A Tether realizou uma das suas maiores ações de fiscalização num único dia, congelando uma quantidade significativa de USDT na rede Tron.
Resumo
Numa ação que parece estar relacionada com as autoridades de aplicação da lei, a Tether bloqueou uma quantidade significativa de USDT na blockchain Tron.
Em 11 de janeiro, a Tether congelou aproximadamente $182 milhões em USDT em cinco carteiras Tron (TRX) numa única dia, de acordo com dados do rastreador on-chain Whale Alert. As participações em cada carteira alvo dos congelamentos variaram de aproximadamente $12 milhões a $50 milhões.
As ações parecem ter sido realizadas em coordenação com as autoridades dos EUA, incluindo o Procurador-Geral e o Federal Bureau of Investigation. No entanto, a Tether não detalhou publicamente as razões precisas para os congelamentos.
Tais movimentos geralmente seguem investigações de fraudes, hacks, evasão de sanções ou outros usos ilegais de criptomoedas.
❄ ❄ Um endereço com um saldo de 50.000.003 #USDT (49.967.047 USD) acaba de ser congelado!https://t.co/J0645eyxA2
— Whale Alert (@whale_alert) 10 de janeiro de 2026
A Tether mantém chaves administrativas especiais nos contratos inteligentes USDT que emite, permitindo à empresa congelar tokens ao nível do emissor. Essa capacidade faz parte de como os emissores de stablecoins lastreadas em fiat cumprem solicitações legais e regras de combate à lavagem de dinheiro.
O último evento de congelamento é um dos maiores já vistos para o USDT num único dia. Para contexto, a firma de análise AMLBot relata que a Tether congelou mais de $3 bilhões em ativos de mais de 7.000 endereços entre 2023 e 2025, uma escala muito além do que outros emissores de stablecoins fizeram.

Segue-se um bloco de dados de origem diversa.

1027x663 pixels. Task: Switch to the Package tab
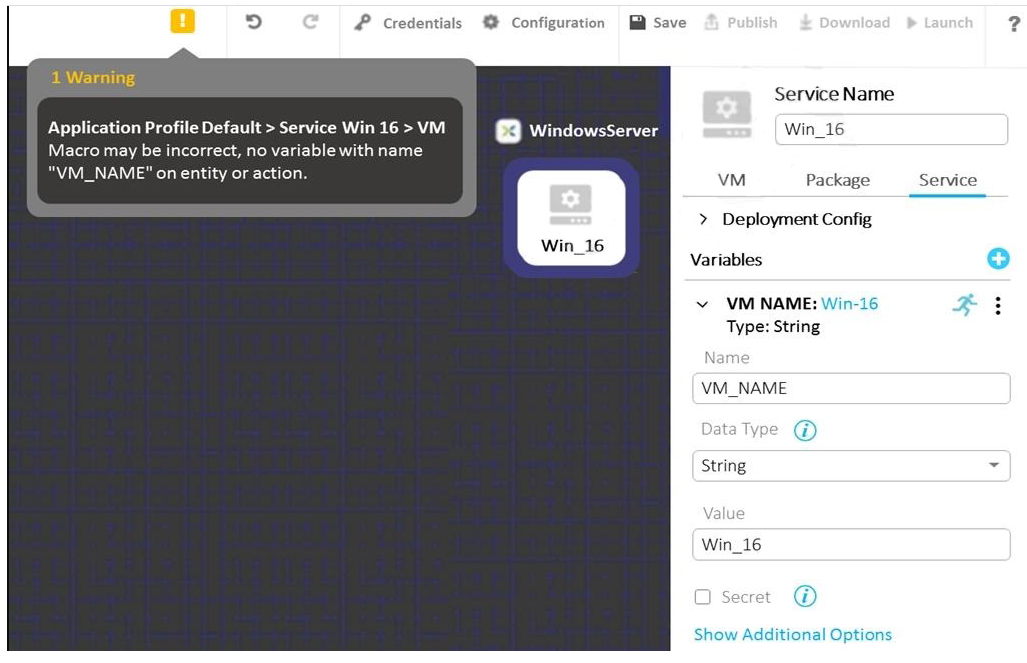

O congelamento ocorre num momento em que crescem as discussões sobre o controlo centralizado das stablecoins. O USDT é amplamente utilizado nos mercados de criptomoedas, com mais de $80 bilhões em circulação na blockchain Tron.
Ao contrário de ativos descentralizados como o Bitcoin (BTC), as stablecoins como o USDT podem ser interrompidas ou bloqueadas pelos seus emissores quando surge pressão legal.
Dados da Chainalysis mostram que as stablecoins representaram cerca de 84 % da atividade ilícita em criptomoedas até ao final de 2025, refletindo como os tokens atrelados ao dólar se tornaram o meio preferido em muitas fraudes on-chain e movimentos ligados a sanções.
Críticos apontam que este modelo de “interruptor de emergência” torna as stablecoins fundamentalmente diferentes das criptomoedas descentralizadas e pode levar alguns governos ou instituições a favorecer ativos que não possam ser congelados, como o Bitcoin ou o ouro.